L’attitude abstraite est consécutive à la prise de conscience de l’activité abstractive qui prédomine au cours du précédent stade. Les signes et les symboles qui en résultent sont reconnus comme des substituts de la réalité. Et le jeune adolescent devient capable d’opérer sur ces substituts et non plus seulement sur des objets concrets à l’aide de ces substituts, comme durant le précédent stade. Son raisonnement devient formel et hypothétique. Ce passage peut être illustré par le test de C. Burt, qui pose aux enfants le problème suivant : « Édith est plus claire que Suzanne, Édith est plus foncée que Lili, laquelle est la plus foncée des trois ? » Il s’agit d’une déduction à partir d’une sériation de teintes, mais le problème est présenté d’une façon formelle et hypothétique par des signes du langage. Or on constate qu’il n’est résolu que vers 12 ans. Par contre, si l’on pose le problème en termes concrets d’échantillons de couleurs à sérier et à déduire, il est résolu dès 7 ans. Opérer sur des signes et des symboles n’est donc possible qu’avec l’apparition de l’attitude abstraite ou la capacité de laisser de côté, de faire abstraction de la réalité pour ne considérer que des substituts qui la représentent. Les disciplines abstraites, comme l’algèbre, où les opérations portent uniquement sur des symboles, ne sont ainsi accessibles qu’aux adolescents.

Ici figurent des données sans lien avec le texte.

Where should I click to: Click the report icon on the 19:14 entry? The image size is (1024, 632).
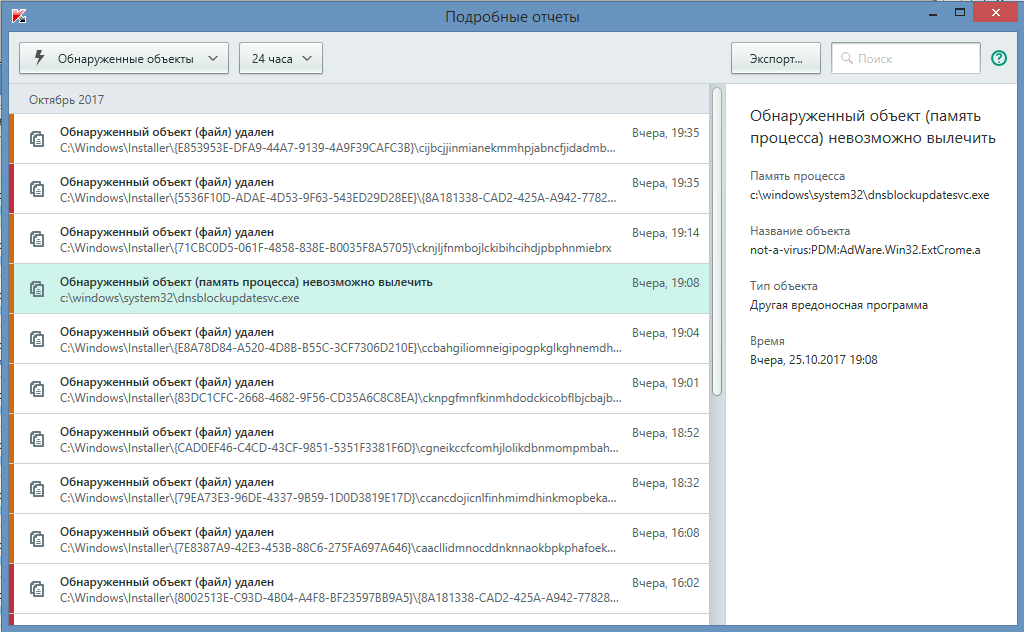(x=37, y=239)
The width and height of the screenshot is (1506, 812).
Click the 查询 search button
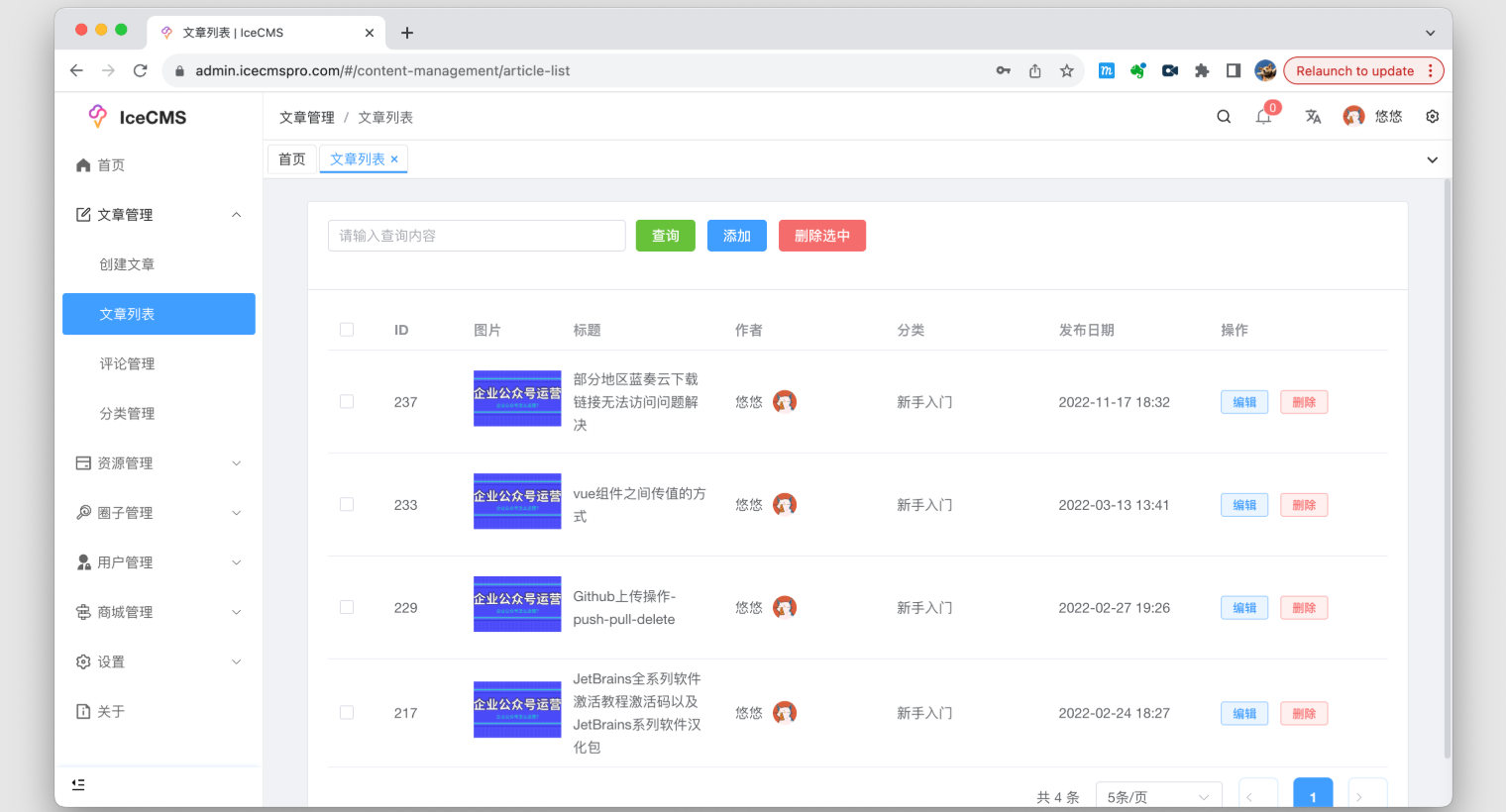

L’attitude abstraite va permettre la constitution chez l’adolescent d’un certain nombre de systèmes opératoires, qui se trouvent à la base de l’activité intellectuelle de l’adulte. Le système syllogistique, qui consiste à poser une prémisse à titre d’hypothèse et à en tirer toutes les conséquences, est mis en jeu dans l’activité d’analyse et de déduction conceptuelles. Il se fonde sur les définitions catégorielles et les classements hiérarchiques réalisés au stade précédent. Les réseaux de significations que fournit le langage en constituent les instruments indispensables. Le système combinatoire consiste à inventorier tous les facteurs d’une situation et à envisager hypothétiquement toutes les éventualités possibles résultant de leurs combinaisons. C’est ce système qui entre en jeu dans l’activité d’induction expérimentale, permettant la découverte des lois causales ou sérielles.